Schafft Gerechtigkeit
Hunderte Menschen drängeln sich auf einer Straße im Prenzlauer Berg in Berlin. Nein, es ist keine Demonstration gegen irgendetwas. Es werden auch nicht Freikarten für ein Rockkonzert verteilt. Es geht schlichtweg um eine Wohnungsbesichtigung. Wie der rbb (Radio Berlin Brandenburg) vor einer Woche berichtete, war eine relativ preiswerte Wohnung zu besichtigen. Und sich als Mieter zu bewerben. Wobei von vornherein klar war, dass als neuer Mieter nicht die Studenten-WG in Frage kommt, sondern eher der Zahnarzt aus Wuppertal, der eine Berliner Zweitwohnung wünscht. Oder der Bundestagsabgeordnete, der sich auch in die Schlange der 800 Interessierten eingereiht hat.
Sicher: Was da im Berliner In-Kiez passierte, dürfte eine Ausnahme sein. Aber diese Ausnahme markiert ein zunehmendes Problem.
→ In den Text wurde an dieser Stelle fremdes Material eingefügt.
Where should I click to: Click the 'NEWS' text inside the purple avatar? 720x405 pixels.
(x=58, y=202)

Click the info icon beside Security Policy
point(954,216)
Nicht nur in den großen Ballungsräumen wird es immer schwieriger, mit einem durchschnittlichen Gehalt geeigneten Wohnraum zu mieten oder zu erwerben. Göttinger Studenten können ein Lied davon singen.
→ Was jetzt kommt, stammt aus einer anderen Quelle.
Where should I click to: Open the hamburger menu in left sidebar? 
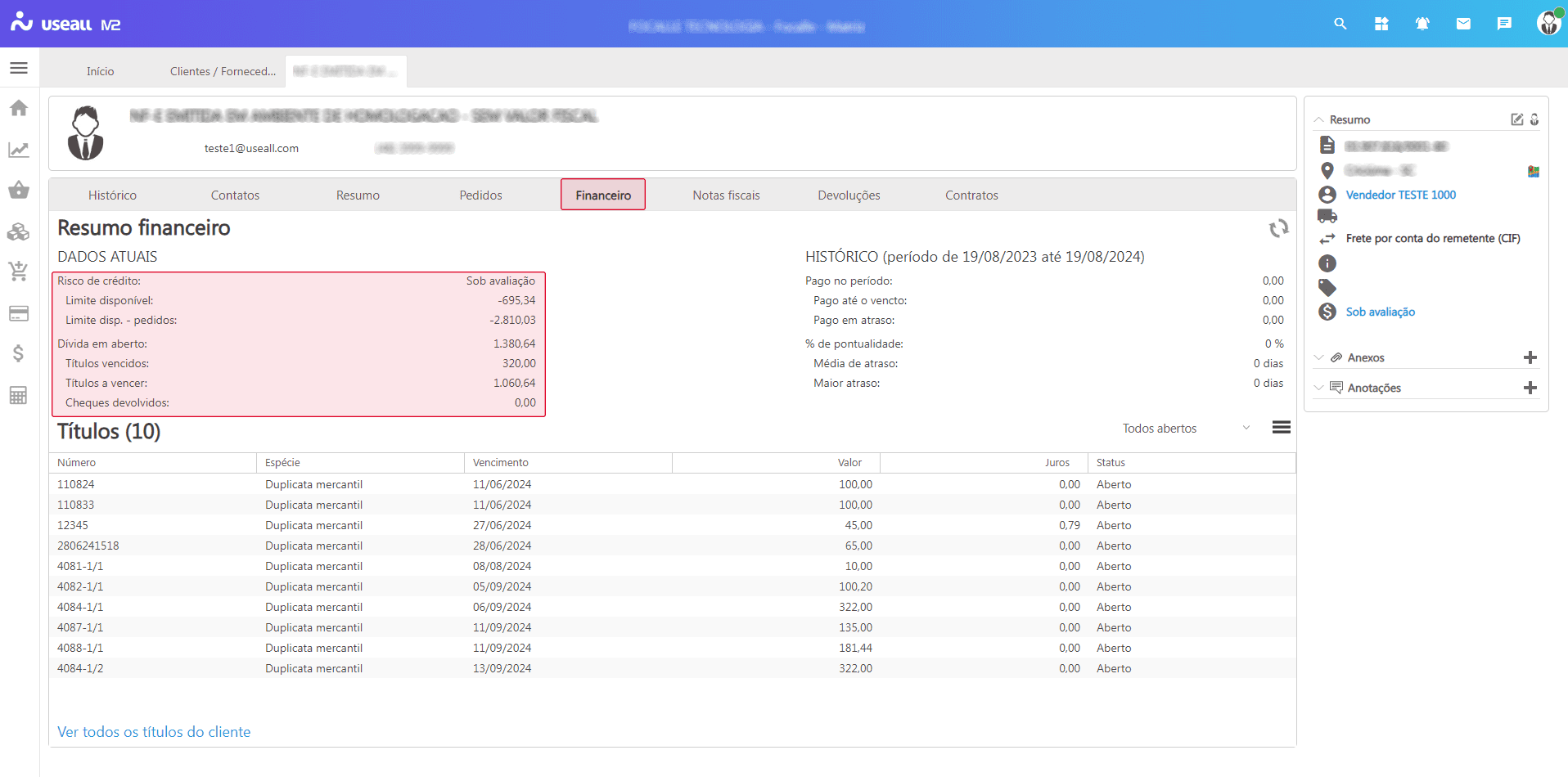pos(19,68)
„Bezahlbare Mieten“, war auf Plakaten zu den letzten Wahlen zu lesen. Und von Gerechtigkeit wurde gesprochen. Nun haben die Gewählten in Bund und Land Gelegenheit, sich genau darum zu kümmern. Um Gerechtigkeit. Um das Verkleinern der sich immer weiter öffnenden Schere zwischen arm und reich. Dabei ist Ungerechtigkeit kein neues Problem. In der Bibel schreibt der Prediger (Kohelet 5,7): „Siehst du, wie im Lande der Arme Unrecht leidet und Recht und Gerechtigkeit zum Raub geworden sind, dann wundere dich nicht darüber; denn ein Hoher schützt den andern, und noch Höhere sind über beiden.“
Besteht also keine Hoffnung? Sollen wir lieber den Kopf in den Sand stecken? „Jage nach der Gerechtigkeit“, fordert Paulus seinen Mitarbeiter Timotheus auf (1Tim 6,11). Das gilt auch uns. An unserem Platz und mit unseren sicher begrenzten Mittel zur Gerechtigkeit beitragen. Und die Gewählten immer wieder an ihre Aufgabe zu erinnern: Schafft Gerechtigkeit.